Я успеваю удариться боком о стул и выругаться, прежде чем узнать его.
— Раш'ар!.. твою мать, нельзя же так!..
Тур стоит на нижней ступеньке — что он забыл в спальне? — руки в карманах, скалится… но выглядит чуть расслабленнее обычного. Причина доходит до меня не сразу, а когда доходит — омывает внутренности холодом.
Мара нет. Мы одни.
Он приближается вразвалку, глаза его странно блестят… Я не отвожу взгляд — мало ли, что удумал — но он садится за кухонный стол и вполне миролюбиво отвечает:
— Извини, если напугал.
— … Не делай так больше, ладно? Ты почему дома?
— Рейс отменили, персонал отпустили пораньше.
— А… ясно.
— Не рада меня видеть?
Ну вот и что ему ответить?
— Да мне все равно, если честно. Я просто удивилась, обычно ты поздно приходишь.
Мой ответ ему не нравится — черт с тобой, где мой сок? умираю от жажды… В тишине собственные жадные глотки кажутся оглушительными, я стараюсь об этом не думать… не думать о неподвижном, но пугающем туре за спиной, взгляд которого скоро просверлит во мне дыру.
— Не ешь меня глазами, — не выдерживаю я спустя минуту.
— …могу ртом.
Вот… сука.
— Ничем не надо.
— Мару пожалуешься?
— А надо? — я оборачиваюсь и тут же вжимаюсь в столешницу: когда успел подойти?!.. Я совершенно не слышала шагов!.. — Отойди, ты слишком близко.
— Я тоже хочу… — он делает паузу, делает её сознательно. — Жажда замучила.
Его руки — по обе стороны от меня, одна тянется за стаканом… это мой стакан вообще-то… не отстраняется, наливает себе, шумно и быстро пьет, как лошадь, косясь на меня сверху вниз… ну что смотришь, а?..

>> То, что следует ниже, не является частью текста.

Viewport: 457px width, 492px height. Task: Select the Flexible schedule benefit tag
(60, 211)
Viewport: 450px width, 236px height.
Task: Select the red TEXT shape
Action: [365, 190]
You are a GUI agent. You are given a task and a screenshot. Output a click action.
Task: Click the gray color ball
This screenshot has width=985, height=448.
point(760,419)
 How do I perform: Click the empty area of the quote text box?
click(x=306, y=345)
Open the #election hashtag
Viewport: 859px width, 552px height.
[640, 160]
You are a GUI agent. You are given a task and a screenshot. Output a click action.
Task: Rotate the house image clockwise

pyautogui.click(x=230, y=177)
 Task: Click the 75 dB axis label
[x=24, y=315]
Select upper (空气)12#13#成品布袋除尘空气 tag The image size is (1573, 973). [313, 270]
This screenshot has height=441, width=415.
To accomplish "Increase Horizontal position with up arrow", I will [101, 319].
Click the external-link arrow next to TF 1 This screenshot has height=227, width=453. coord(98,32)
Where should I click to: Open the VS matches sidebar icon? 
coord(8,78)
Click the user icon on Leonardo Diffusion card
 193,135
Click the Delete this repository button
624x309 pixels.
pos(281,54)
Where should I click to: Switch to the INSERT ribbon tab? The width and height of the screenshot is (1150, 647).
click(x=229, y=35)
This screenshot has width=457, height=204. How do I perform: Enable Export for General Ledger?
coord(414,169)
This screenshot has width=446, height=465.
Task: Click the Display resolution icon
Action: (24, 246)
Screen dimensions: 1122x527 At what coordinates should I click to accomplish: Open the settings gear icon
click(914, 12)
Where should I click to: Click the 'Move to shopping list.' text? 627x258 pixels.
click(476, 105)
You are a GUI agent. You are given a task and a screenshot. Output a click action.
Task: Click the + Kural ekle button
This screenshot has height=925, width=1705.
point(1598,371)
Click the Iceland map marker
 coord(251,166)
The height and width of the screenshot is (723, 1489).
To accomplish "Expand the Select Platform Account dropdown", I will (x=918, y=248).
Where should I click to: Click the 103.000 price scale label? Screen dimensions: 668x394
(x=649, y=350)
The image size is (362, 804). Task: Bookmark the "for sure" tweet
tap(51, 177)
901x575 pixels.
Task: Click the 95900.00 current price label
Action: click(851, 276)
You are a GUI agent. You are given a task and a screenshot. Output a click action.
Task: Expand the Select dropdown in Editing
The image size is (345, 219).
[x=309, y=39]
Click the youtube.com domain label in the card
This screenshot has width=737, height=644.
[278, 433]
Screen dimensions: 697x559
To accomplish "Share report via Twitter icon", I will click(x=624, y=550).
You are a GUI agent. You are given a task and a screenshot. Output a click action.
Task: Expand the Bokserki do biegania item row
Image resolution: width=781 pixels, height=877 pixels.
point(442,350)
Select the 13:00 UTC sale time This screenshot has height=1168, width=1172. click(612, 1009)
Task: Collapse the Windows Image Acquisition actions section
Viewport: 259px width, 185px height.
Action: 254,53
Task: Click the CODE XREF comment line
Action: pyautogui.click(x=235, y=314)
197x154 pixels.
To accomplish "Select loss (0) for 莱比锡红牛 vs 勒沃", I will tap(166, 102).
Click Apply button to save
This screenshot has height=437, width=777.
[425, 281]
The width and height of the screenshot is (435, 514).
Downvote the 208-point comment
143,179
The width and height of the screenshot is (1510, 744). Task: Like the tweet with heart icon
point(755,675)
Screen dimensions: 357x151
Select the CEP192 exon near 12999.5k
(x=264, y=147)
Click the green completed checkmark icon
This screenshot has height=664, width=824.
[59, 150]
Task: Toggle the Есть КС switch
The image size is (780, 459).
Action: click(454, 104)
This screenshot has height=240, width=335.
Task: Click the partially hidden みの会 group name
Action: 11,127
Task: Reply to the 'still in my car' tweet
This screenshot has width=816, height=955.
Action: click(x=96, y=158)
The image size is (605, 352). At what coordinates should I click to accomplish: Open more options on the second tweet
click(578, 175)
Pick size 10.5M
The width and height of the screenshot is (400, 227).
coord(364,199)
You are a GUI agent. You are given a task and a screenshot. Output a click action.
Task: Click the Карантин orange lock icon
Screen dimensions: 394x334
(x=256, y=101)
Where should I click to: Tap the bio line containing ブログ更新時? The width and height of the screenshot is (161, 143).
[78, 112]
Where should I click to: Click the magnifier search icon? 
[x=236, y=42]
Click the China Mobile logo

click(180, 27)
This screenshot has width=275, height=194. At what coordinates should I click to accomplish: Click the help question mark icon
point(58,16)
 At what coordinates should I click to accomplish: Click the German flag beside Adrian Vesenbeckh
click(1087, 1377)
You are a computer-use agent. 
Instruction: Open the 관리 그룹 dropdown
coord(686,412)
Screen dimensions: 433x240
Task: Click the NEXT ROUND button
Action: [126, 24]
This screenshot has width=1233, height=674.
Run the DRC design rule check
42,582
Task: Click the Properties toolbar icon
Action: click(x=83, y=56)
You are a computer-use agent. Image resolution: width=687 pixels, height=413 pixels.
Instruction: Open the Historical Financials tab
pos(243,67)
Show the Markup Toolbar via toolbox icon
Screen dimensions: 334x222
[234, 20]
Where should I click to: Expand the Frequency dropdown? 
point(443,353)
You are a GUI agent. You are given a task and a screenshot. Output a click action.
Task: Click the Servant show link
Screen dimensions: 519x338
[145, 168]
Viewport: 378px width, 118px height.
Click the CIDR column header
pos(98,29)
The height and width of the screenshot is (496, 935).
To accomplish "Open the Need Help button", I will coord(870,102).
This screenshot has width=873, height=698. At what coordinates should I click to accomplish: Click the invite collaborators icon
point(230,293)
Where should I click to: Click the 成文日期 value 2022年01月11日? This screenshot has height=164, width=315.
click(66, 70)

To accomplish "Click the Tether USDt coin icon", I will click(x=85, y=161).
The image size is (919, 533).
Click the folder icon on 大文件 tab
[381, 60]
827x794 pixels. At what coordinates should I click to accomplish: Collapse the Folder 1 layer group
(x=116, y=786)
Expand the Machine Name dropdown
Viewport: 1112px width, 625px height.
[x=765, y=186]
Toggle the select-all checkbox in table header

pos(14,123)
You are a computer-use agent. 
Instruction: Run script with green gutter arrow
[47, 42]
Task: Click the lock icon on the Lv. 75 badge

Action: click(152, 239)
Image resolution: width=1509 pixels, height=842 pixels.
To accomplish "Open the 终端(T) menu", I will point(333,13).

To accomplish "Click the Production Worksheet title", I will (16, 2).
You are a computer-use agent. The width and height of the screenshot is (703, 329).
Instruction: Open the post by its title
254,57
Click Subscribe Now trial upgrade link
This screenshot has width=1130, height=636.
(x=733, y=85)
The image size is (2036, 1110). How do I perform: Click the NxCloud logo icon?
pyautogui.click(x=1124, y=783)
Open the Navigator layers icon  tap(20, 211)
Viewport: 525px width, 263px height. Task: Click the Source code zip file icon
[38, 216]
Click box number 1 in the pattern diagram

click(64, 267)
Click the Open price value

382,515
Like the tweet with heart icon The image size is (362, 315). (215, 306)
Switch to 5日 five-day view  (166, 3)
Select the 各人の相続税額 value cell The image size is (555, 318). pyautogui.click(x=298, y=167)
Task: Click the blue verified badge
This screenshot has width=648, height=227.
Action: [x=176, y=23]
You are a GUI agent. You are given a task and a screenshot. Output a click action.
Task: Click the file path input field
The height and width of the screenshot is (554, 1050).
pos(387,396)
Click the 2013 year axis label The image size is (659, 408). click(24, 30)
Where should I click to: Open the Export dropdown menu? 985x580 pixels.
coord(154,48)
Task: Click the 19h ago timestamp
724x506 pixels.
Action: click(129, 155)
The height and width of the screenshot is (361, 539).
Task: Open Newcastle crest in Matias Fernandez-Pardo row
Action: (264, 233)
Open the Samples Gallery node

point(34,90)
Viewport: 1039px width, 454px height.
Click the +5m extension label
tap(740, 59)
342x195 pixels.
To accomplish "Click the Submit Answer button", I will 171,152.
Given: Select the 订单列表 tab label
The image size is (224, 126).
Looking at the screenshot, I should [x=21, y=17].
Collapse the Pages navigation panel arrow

— Напился? А теперь отойди от меня.
Он чуть щурится и отстраняется, я же с облегчением отворачиваюсь к столешнице, надо срочно себя чем-то занять… точно, самое время начать готовить ужин, сейчас только волосы подхвачу…
Тяжелое жаркое дыхание тревожит влажную кожу, щекочет ухо шершавым шепотом:
— А если не хочу?
Да чтоб тебя!..
— Ты!.. Что ты… — я рывком разворачиваюсь. Раш’ар ухмыляется, но глаза у него будто проглоченные черепом. Он скрестил на груди руки, защитный жест, вот только кого он защищает: себя от меня или…
— Не надо так делать, хорошо? — стараясь казаться спокойной, говорю я. Хочется отвести глаза — но зрительный контакт почему-то кажется очень важным сейчас. Словно если я его разорву… если отведу глаза… тот зыбкий контроль над ситуацией растворится, рассеется и тогда…
— Так — не буду, — отвечает он.
— Вообще никак не делай.
— Мм? Что именно мне не делать? — издевается, точно издевается. — Не делать то, что Мар делает с тобой?..
Я вся покрываюсь пятнами. Сочувствовать ему? Обойдется!..
— Прекрати паясничать и займись чем-нибудь. Ты мне мешаешь.
— Как скажешь, милая.
— Я тебе не милая.
— Сладкая?
— Да отцепись ты от меня!..
Он смеется злым лаем — но наконец-то уходит и устраивается в гостиной. Я выдыхаю с облегчением. Скорей бы уже Мар вернулся домой… я не вывожу этого одна.